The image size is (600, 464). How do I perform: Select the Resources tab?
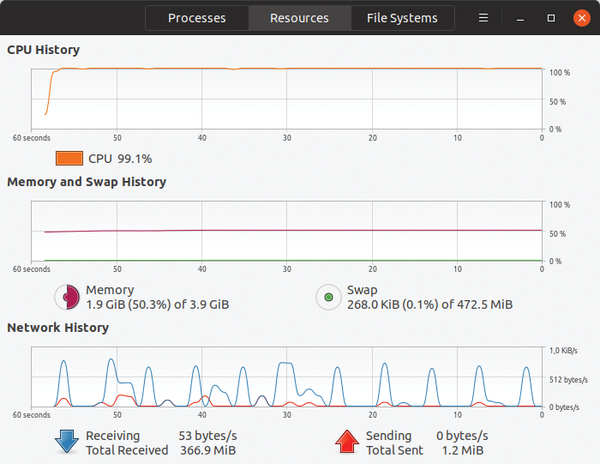point(300,18)
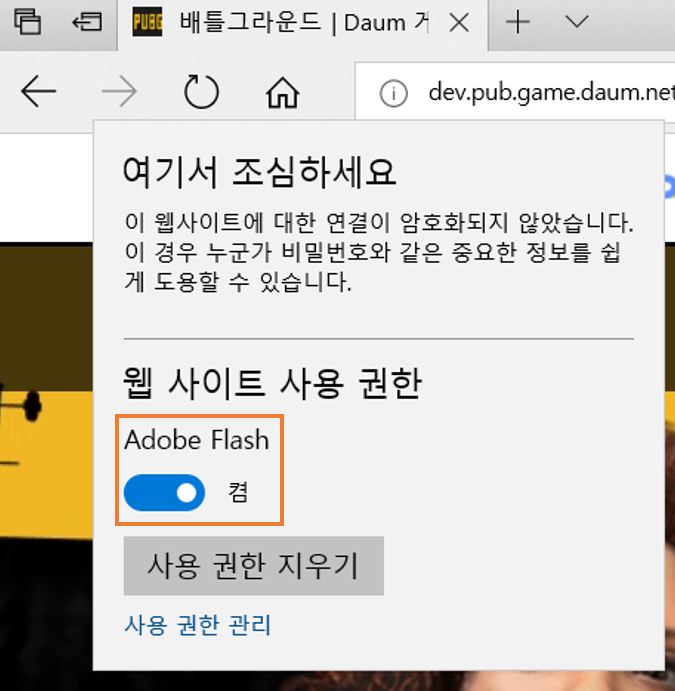Click the Adobe Flash label text
Screen dimensions: 675x691
(x=197, y=440)
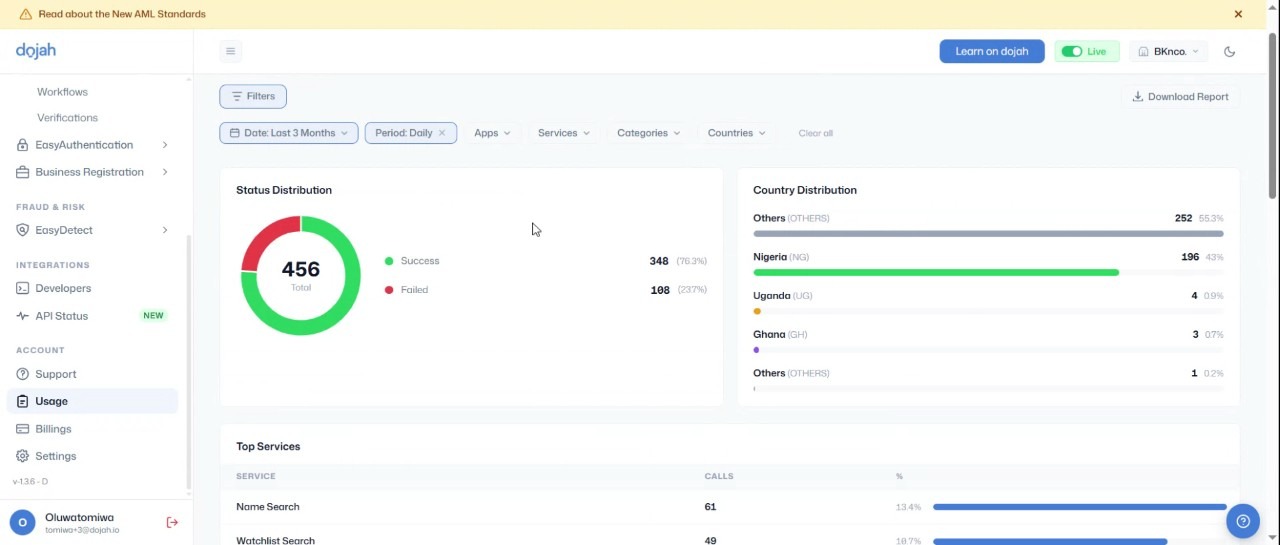Open the Countries filter dropdown
Viewport: 1280px width, 545px height.
click(x=737, y=133)
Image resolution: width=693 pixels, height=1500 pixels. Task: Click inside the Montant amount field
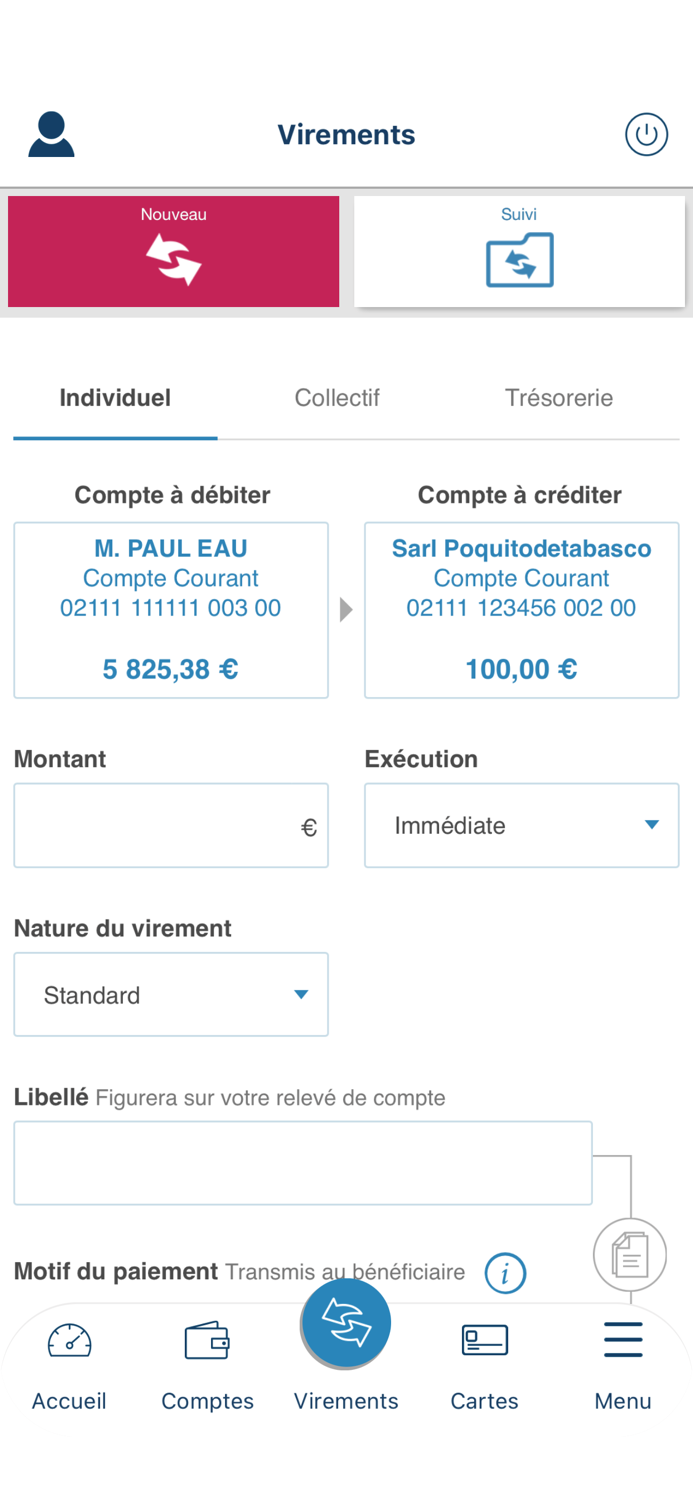coord(170,825)
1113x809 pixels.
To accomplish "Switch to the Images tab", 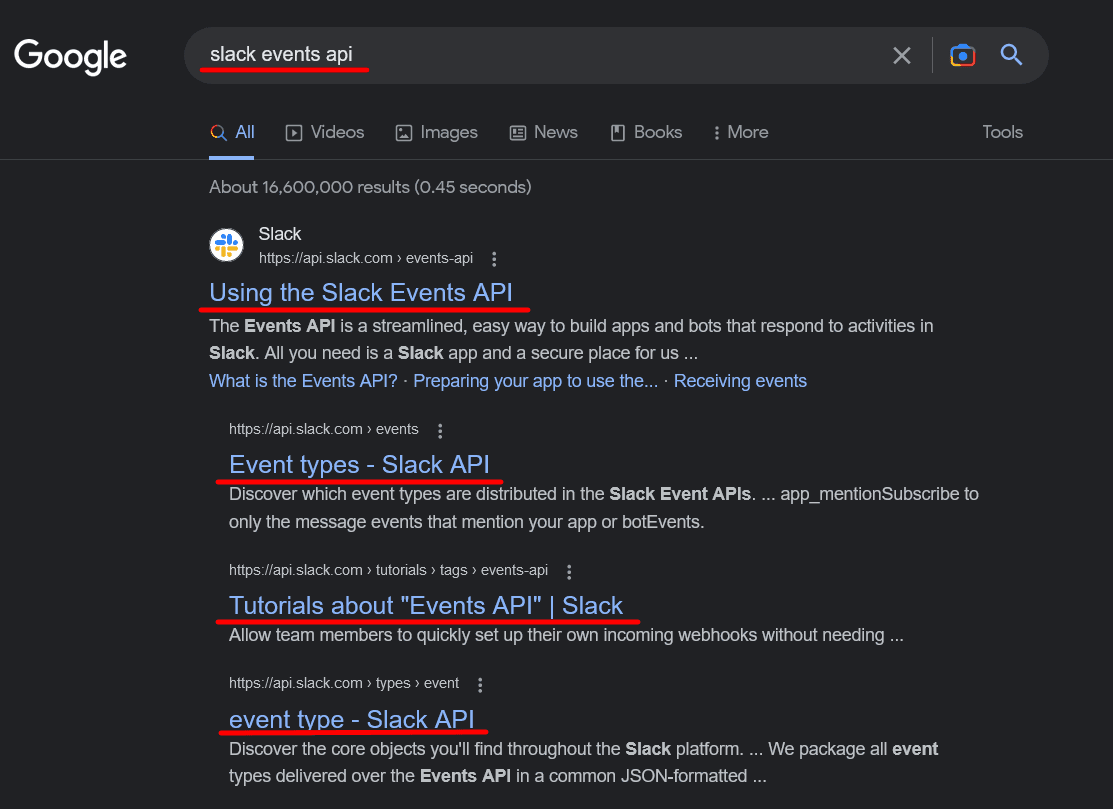I will coord(436,132).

__TASK STATEMENT__: The line with "1113x809 pixels." marks the end: restate word for word every line from the top of the data through that one, omitting pictures.

__SOLUTION TO THE PROBLEM__:
The image size is (600, 464). How do I perform: Select the Resources tab?
point(300,18)
Click the Adobe Flash label text
Screen dimensions: 675x691
(x=197, y=440)
Open the Countries filter dropdown
Viewport: 1280px width, 545px height.
click(x=737, y=133)
Image resolution: width=693 pixels, height=1500 pixels. Task: Click inside the Montant amount field
coord(170,825)
1113x809 pixels.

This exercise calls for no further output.